Thrush is a form of yeast infection of the mouth. The yeast responsible for thrush is the candida fungus. It is present on the body surface and within the mouth. It does not typically cause any issues since normal bacteria prevents it from excessively multiplying. Once the number of bacteria lowers, the yeast might grow in large amounts.
What are the indications?
Thrush are white patches in the mouth and the tongue. These sites may or might not be sore. Oftentimes, you can rub off these white patches, leaving red areas that are tender.
In some cases, the corners of the mouth become red and sore. The sections might burn or sting if acidic or hot foods when eating. In severe cases, it is difficult to eat and swallow.
Management of thrush
It is important to note that thrush often flares up and settles on its own. In mild cases, the doctor treats it by gently scraping the white patches from the mouth using a cotton swab. This eliminates the yeast and enables the “good” bacteria to thrive. This allows the return of the normal balance of bacteria and fungus.
Antifungal medications might be prescribed by the doctor.
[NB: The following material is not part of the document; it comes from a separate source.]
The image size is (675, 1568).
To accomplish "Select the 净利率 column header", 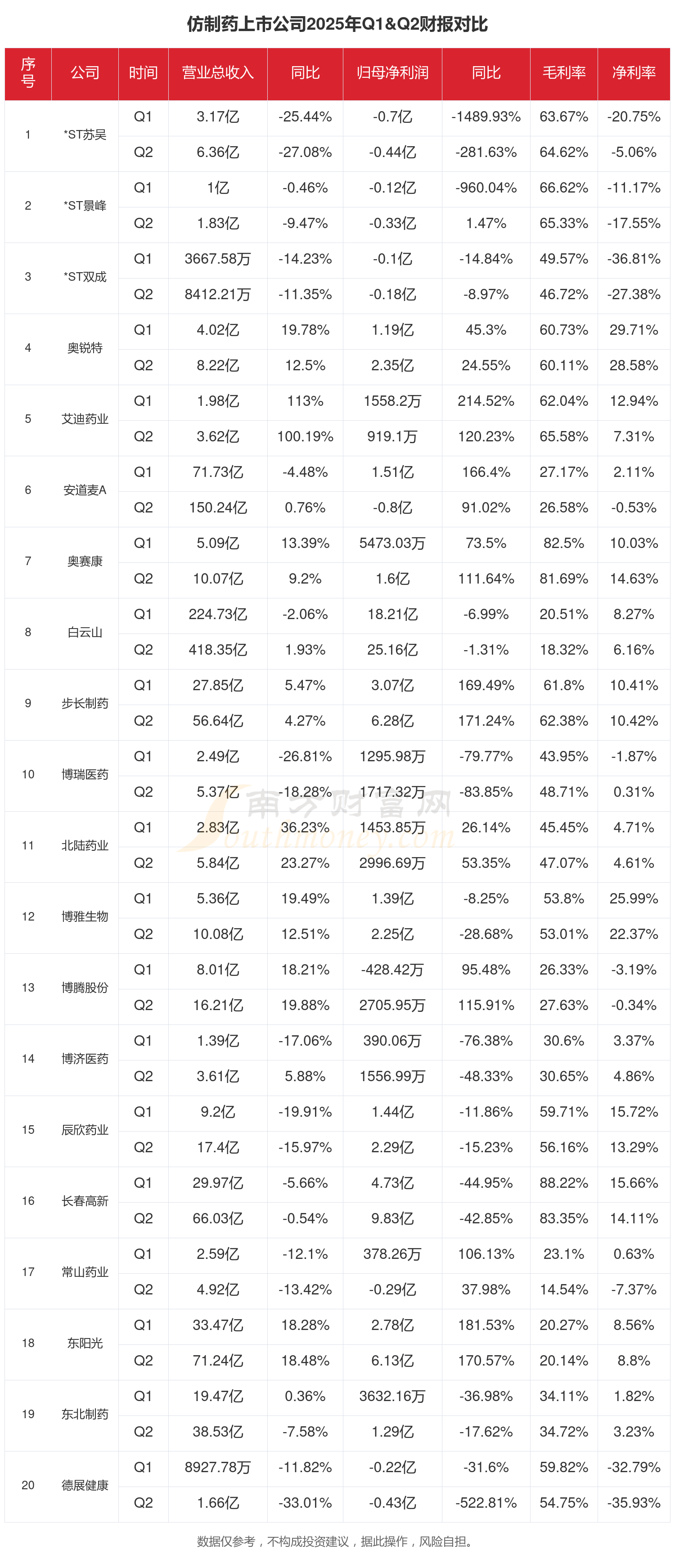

When using the drug in liquid form, swish it around the mouth and swallow or use the oral form.
If an individual develops thrush often due to another chronic ailment, the doctor might suggest medications to use daily to prevent it from coming back.
Generally, the individual should feel better 2-3 days after using medications but expect some redness or tenderness to remain in the mouth. Furthermore, it is vital to take the medications as prescribed, even if the infection appears to be gone.